Pits of 50 cm3  at a distance of 30 cm away from the base, on the northern side of supporting tree are taken with the onset of monsoon. The pits are filled with a mixture of top soil, farmyard manure @ five kg/pit and 150 g rock phosphate. Neem cake @ one kg and Trichoderma harzianum @ 50 g also may be mixed with the mixture at the time of planting. With the onset of monsoon, two-three rooted cuttings of black pepper are planted individually in the pits on the northern side of each standard. At least one node of the cutting should be kept below the soil for better anchorage.

Cultural practices

As the cuttings grow, the shoots are tied to the standards as often as required. The young vines should be protected from hot sun during summer by providing artificial shade. Regulation of shade by lopping the branches of standards is necessary not only for providing optimum light to the vines but also for enabling the standards to grow straight. Adequate mulch with green leaf or organic matter should be applied towards the end of North East monsoon. The base of the vines should not be disturbed so as to avoid root damage. During the second year, the same cultural practices are repeated. However, lopping of standards should be done carefully from the fourth year onwards, not only to regulate height of the standards, but also to shade the black pepper vines optimally. Lopping may be done twice (during June and September) in a year. Excessive shading during flowering and fruiting encourages pest infestations. From the fourth year, two diggings are usually given, one during May-June, and the other towards the end of south-west monsoon in October-November. Growing cover crops like  Calapogonium mucunoides and Mimosa invisa are also recommended under West Coast conditions as an effective soil cover to prevent soil erosion during rainy season. Further, they dry during summer, leaving thick organic mulch. Manuring and fertilizer application Manuring and fertilizer application for pepper vines is to be done for black proper establishment and growth of plants.  Recommended nutrient dosage for black pepper vines (3 years and above) are as follows.

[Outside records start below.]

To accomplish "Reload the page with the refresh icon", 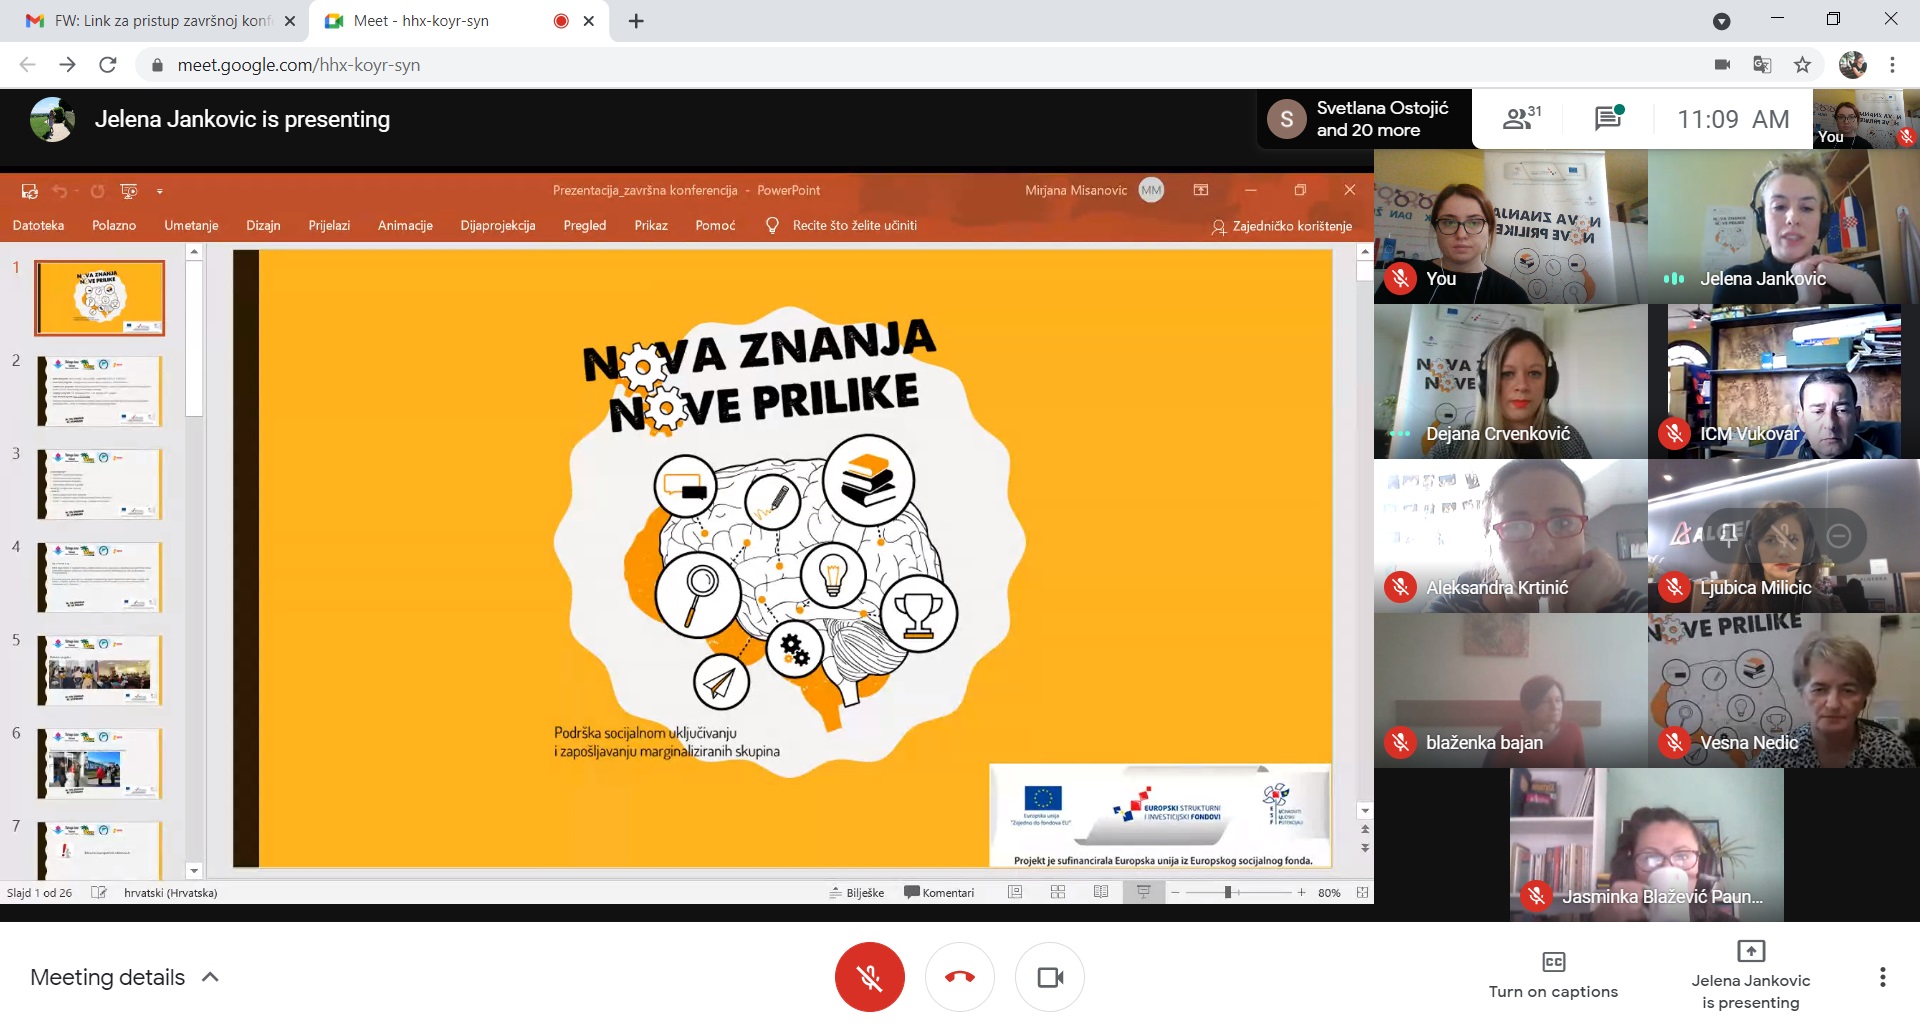I will 108,65.
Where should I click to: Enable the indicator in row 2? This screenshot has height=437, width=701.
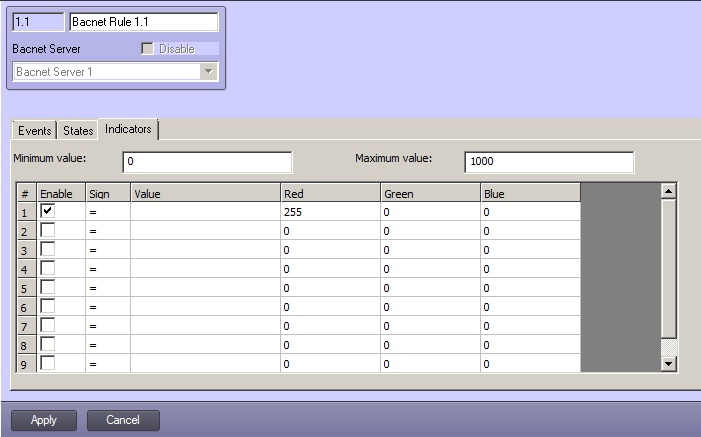[x=47, y=231]
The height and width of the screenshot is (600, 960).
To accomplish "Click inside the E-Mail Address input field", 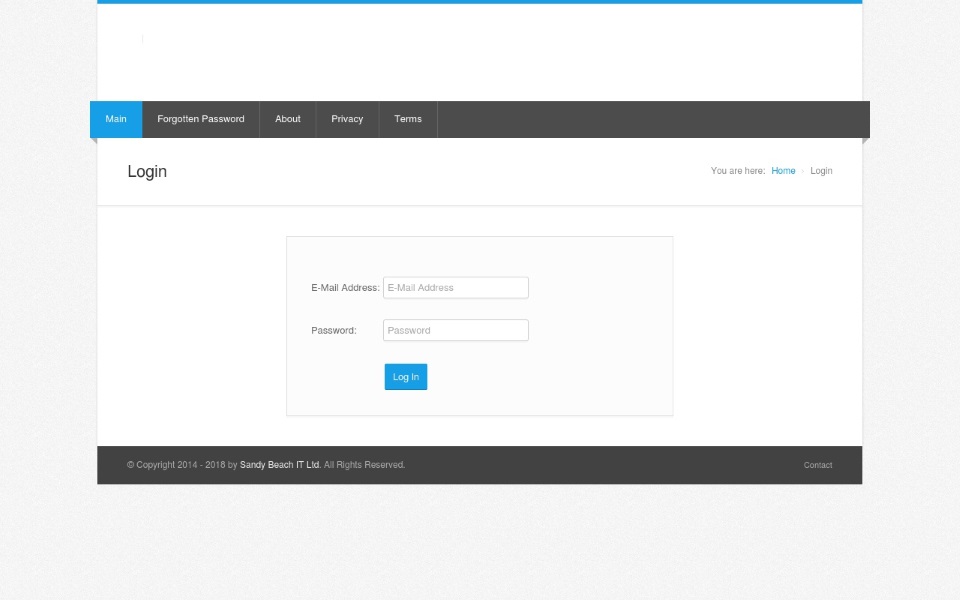I will [x=455, y=287].
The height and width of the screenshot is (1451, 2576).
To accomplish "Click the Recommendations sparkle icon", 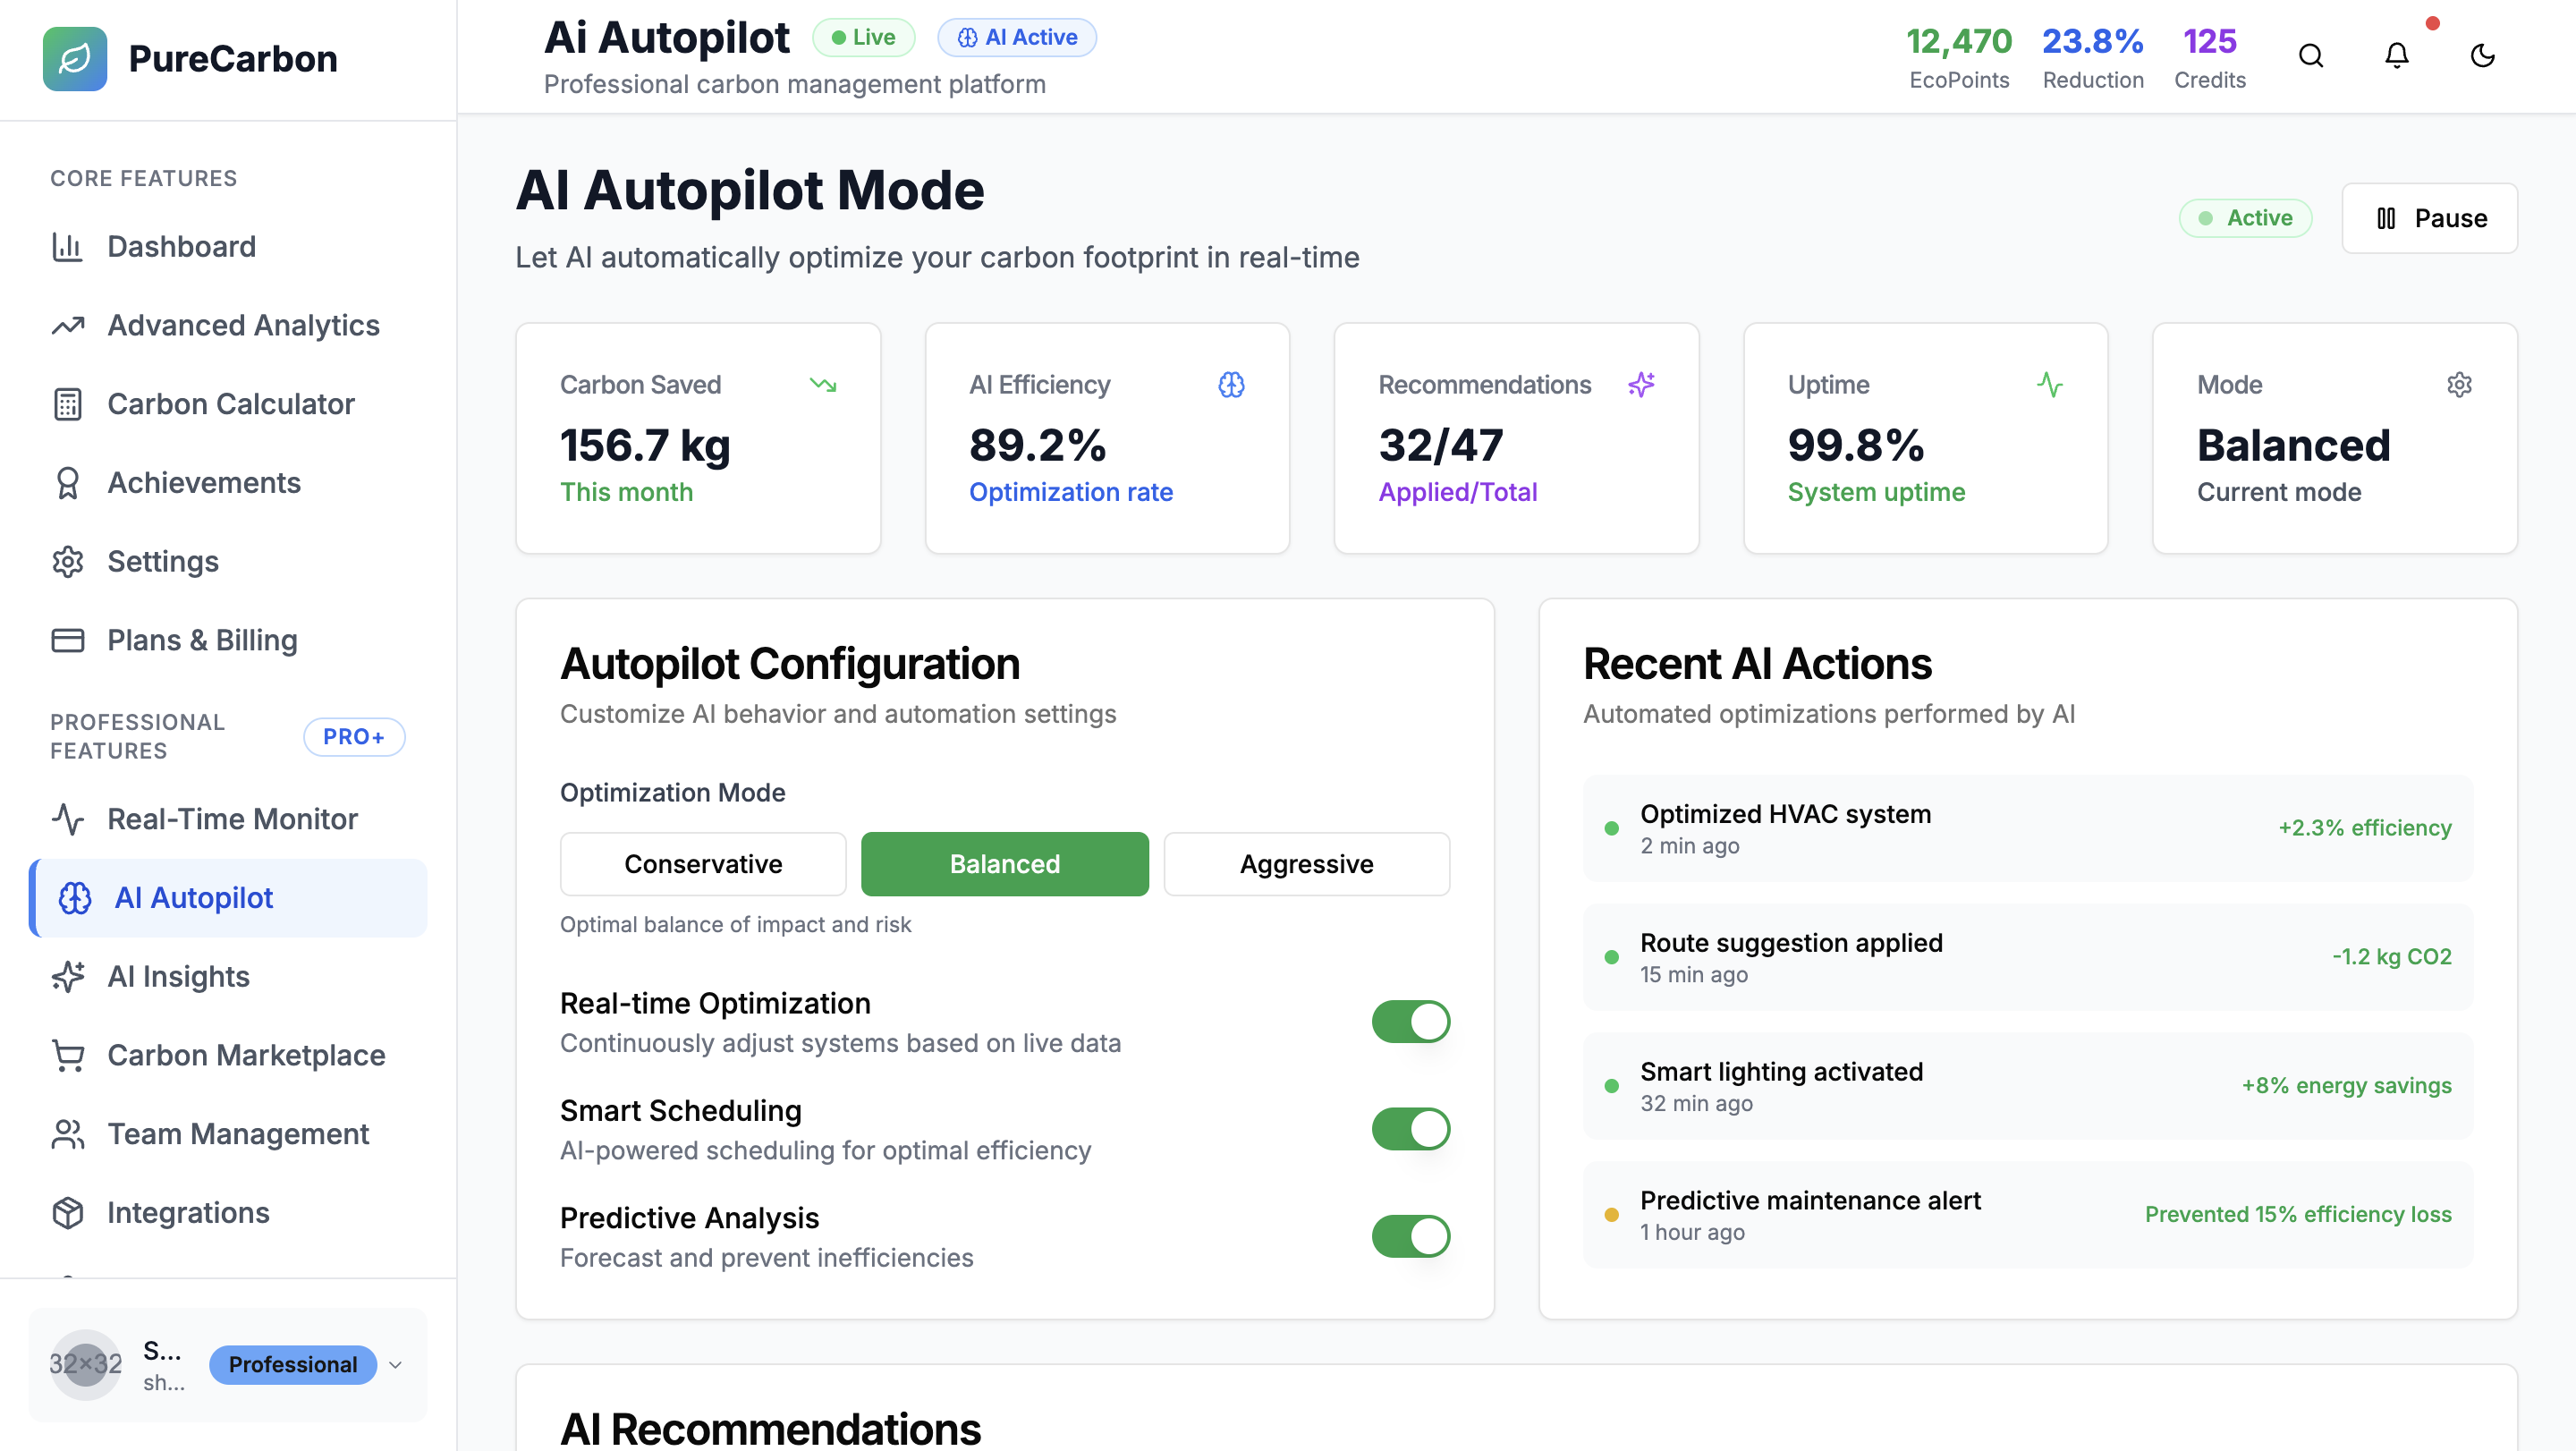I will click(x=1641, y=384).
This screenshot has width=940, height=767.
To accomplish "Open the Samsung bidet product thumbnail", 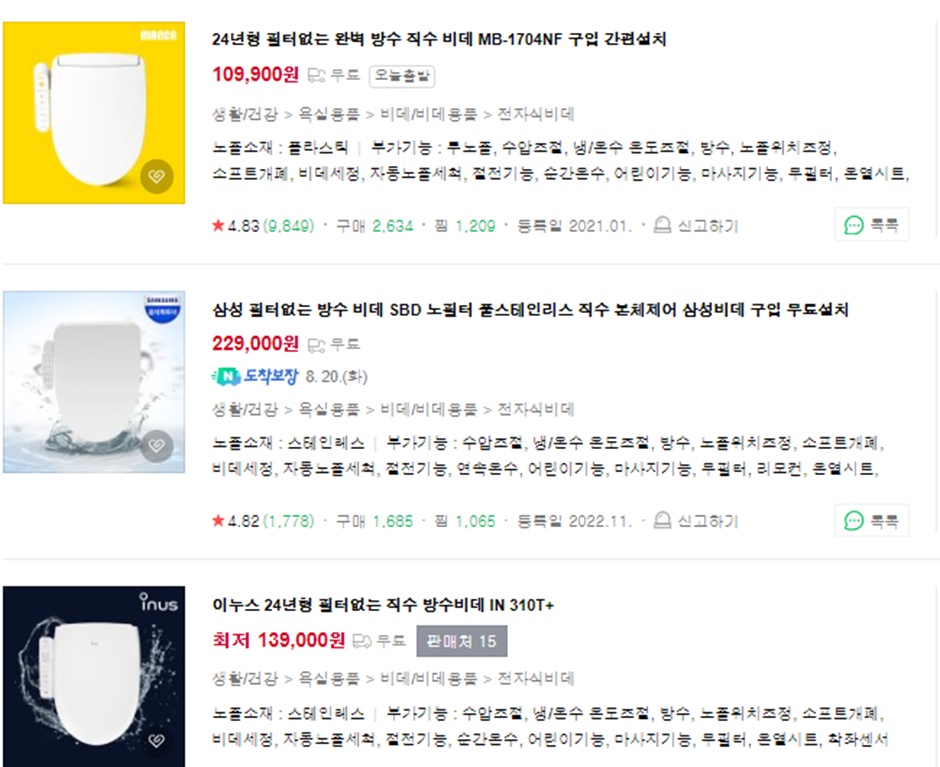I will click(x=94, y=382).
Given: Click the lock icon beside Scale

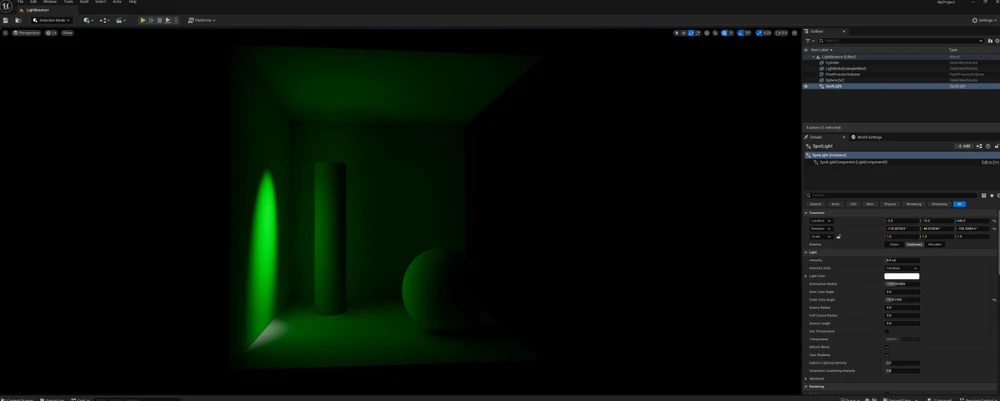Looking at the screenshot, I should 838,237.
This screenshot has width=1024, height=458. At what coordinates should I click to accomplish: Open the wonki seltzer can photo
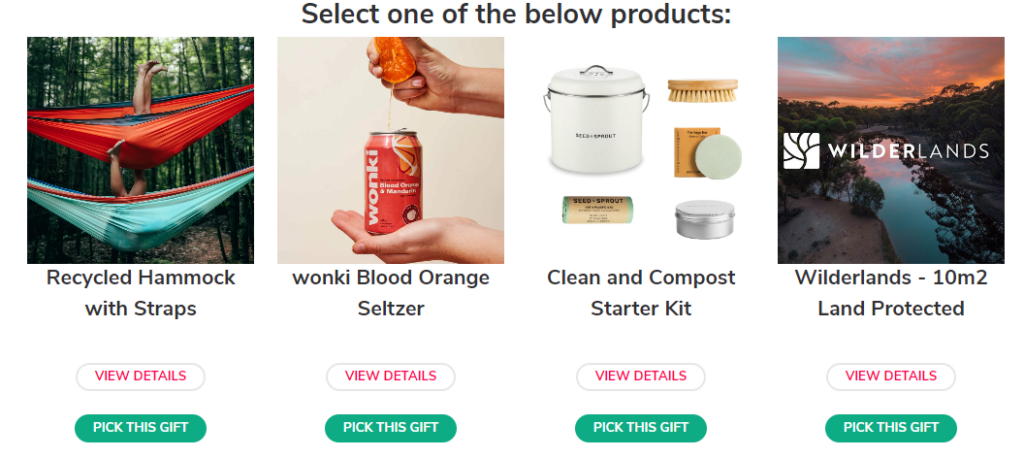391,150
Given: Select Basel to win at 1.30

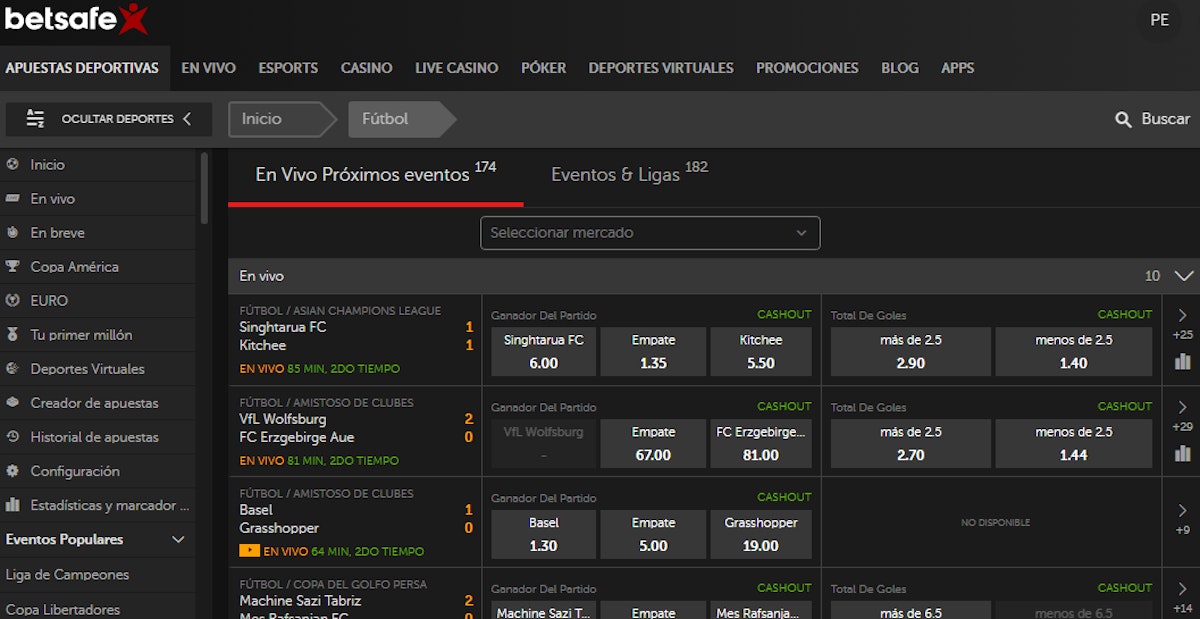Looking at the screenshot, I should pos(543,534).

NPK 50:50: 150 grams/vine/year (General recommendation)
NPK 50:50: 200 grams/vine/year (for Panniyur and similar areas)
NPK 140:55: 270 grams/vine/year (for Kozhikode and similar areas)
Only one-third of this dosage should be applied during the first year which is increased to two-thirds in the second year. The full dose is given from the third year onwards. It is better to apply the fertilizers in two split doses, one in May-June and the other in August- September. The fertilizers are applied at a distance of about 30 cm all around the vine and covered with a thick layer of soil. Care should be taken to avoid direct contact of fertilizers with roots of black pepper. Organic manures in the form of cattle manure or compost can be given @ 10 kg/vine during May. Neem cake @ 1 kg/vine can also be applied. Application of lime @ 500 g/vine in April-May during alternate years is also recommended. When biofertilizer like Azospirillum is applied @ 100 grams/vine, the recommended nitrogen dose may be reduced by half to 70 g/vine. In soils that are deficient in zinc or magnesium, foliar application of 0.25 per cent  zinc sulphate twice a year (May-June and September-October) and soil application of 150 grams/vine magnesium sulphate, respectively is recommended.